== Task goal ==
Starting at the top of the entries and stopping after the line that contains "pos(31,268)", copy every line in full, but scale each coordinate in the answers by 1.9. Round each result to a whole number, with halves rounding up, and leave all other numbers unchanged.

== Provided records ==

▬▬▬▬▬▬

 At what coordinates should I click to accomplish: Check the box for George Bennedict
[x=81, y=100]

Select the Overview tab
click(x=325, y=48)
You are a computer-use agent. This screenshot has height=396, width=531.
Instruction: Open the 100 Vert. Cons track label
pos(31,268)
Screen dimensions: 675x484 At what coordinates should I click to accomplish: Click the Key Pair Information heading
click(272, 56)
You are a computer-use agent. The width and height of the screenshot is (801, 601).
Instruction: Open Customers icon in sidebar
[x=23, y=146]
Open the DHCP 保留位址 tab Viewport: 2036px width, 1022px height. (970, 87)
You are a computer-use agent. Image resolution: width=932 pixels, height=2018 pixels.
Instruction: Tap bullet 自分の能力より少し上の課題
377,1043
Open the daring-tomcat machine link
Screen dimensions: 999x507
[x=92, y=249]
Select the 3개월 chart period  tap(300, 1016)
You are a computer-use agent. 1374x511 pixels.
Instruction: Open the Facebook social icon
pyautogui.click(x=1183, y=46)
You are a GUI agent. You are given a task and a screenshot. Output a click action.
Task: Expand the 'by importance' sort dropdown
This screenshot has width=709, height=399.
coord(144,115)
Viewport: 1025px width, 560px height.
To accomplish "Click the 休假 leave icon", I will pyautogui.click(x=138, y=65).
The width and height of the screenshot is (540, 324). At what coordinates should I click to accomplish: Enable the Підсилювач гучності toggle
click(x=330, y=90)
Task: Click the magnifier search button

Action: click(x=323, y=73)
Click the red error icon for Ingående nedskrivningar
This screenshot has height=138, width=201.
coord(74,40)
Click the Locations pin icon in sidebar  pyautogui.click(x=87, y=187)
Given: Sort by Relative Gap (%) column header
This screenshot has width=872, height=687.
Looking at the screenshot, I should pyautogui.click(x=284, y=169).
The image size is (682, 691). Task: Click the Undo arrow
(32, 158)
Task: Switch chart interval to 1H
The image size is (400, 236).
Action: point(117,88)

▬▬▬▬▬▬

== Answer to the problem ==
 At what coordinates should I click to accomplish: Check the box for George Bennedict
[x=154, y=190]

Select the Overview tab
click(x=618, y=91)
You are a computer-use agent. This screenshot has height=396, width=531.
Instruction: Open the 100 Vert. Cons track label
pos(59,509)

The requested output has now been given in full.